The church, together with the area Church Council, “facilitated the reparative gift of donating a piece of property, which had housed a Mennonite Voluntary Service program for decades, to a BIPOC organization that serves a marginalized community,” said Neufeld. That organization would not otherwise have been able to afford the purchase of property in a high-cost urban setting like Seattle.
The value of the eight-bedroom home had increased considerably as the community gentrified.
Neufeld is also co-chair of the Anabaptist Coalition to Dismantle the Doctrine of Discovery, which collaborates with ecumenical groups in ways that support Indigenous sovereignty. One such example of collaboration is congregations supporting the legal defense of the Indian Child Welfare Act which is currently being challenged in U.S. Federal Court. A collaboration of Indigenous groups from across the U.S. are asking for support in defending this essential piece of Civil Rights legislation which protects “Indigenous children from being disappeared into the assimilation-focused system of child welfare,” said Neufeld.
“Broad-based interfaith organizing demonstrates that faith communities are watching and concerned about sovereignty,” said Neufeld. The work dovetails with his other job as Indigenous relations coordinator with MC Canada.
Unifying in prayer across the lines of personal or denominational preferences expresses a “holy indifference” and an intention to discover “the mind of Jesus” together, said Neufeld. “That collective discernment is our invitation and call to move and act in the world.”
Mennonite participation in WPCU has been sporadic. From 2020-22, Amelia Pahl, a Canadian Mennonite University graduate was program assistant for the event.

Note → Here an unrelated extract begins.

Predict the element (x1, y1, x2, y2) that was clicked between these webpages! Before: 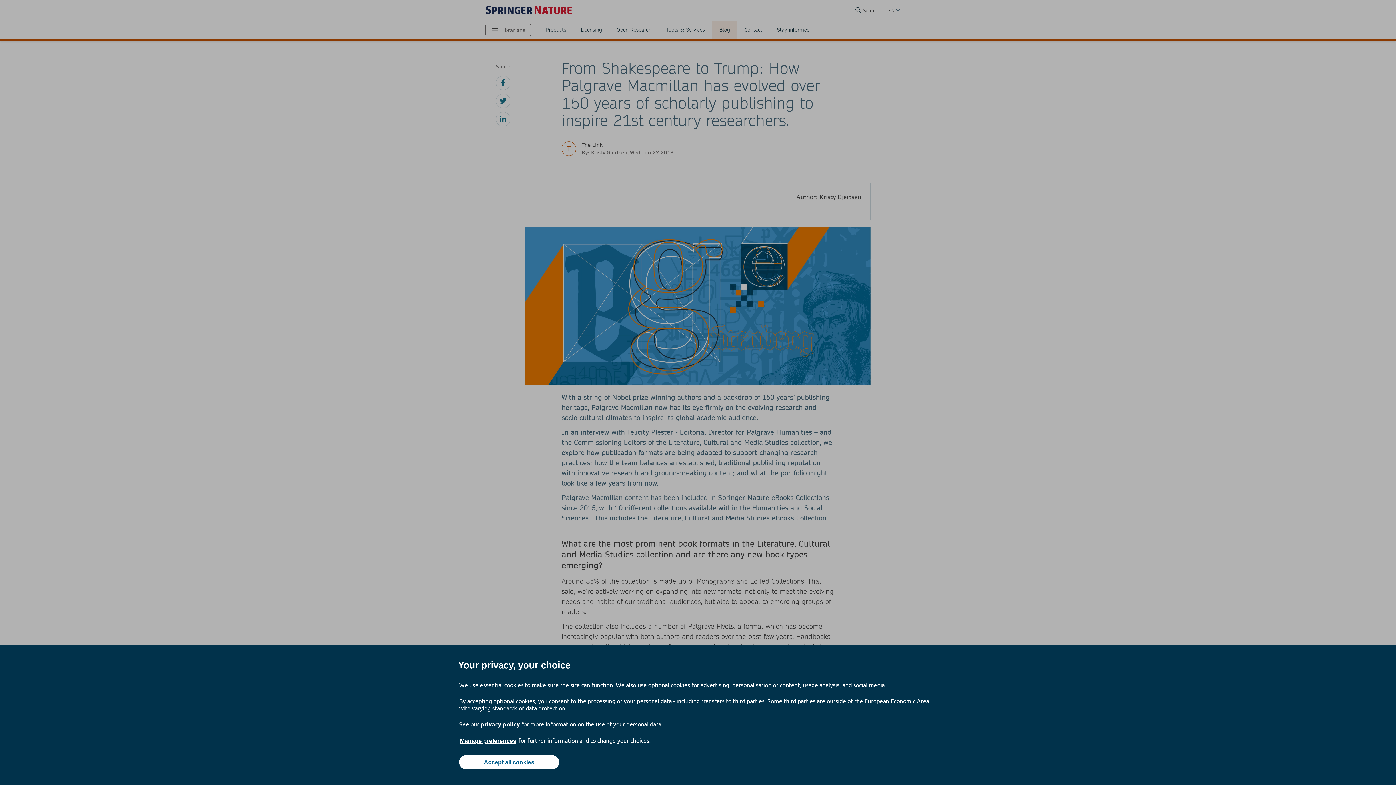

She wrote in an email that organizers are “… very aware of the need for more input from smaller churches such as MC Canada,” and the “need to increase young adult involvement.”
Klassen is confident Mennonites will be invigorated by participating. “It’s a chance to kneel with our Christian cousins from other backgrounds, to show the watching world that Christian compassion is a light that shines through the dark shadows of hate and division.”
The Minnesota team that created the WPCU resources were influenced by the killing of George Floyd in 2020 and is represented by Black, Indigenous and Latin Christian leaders.
The event takes place across Canada from Jan. 18 to 23. Resources are plentiful at weekofprayer.ca, where a list of locations for scheduled events can also be found.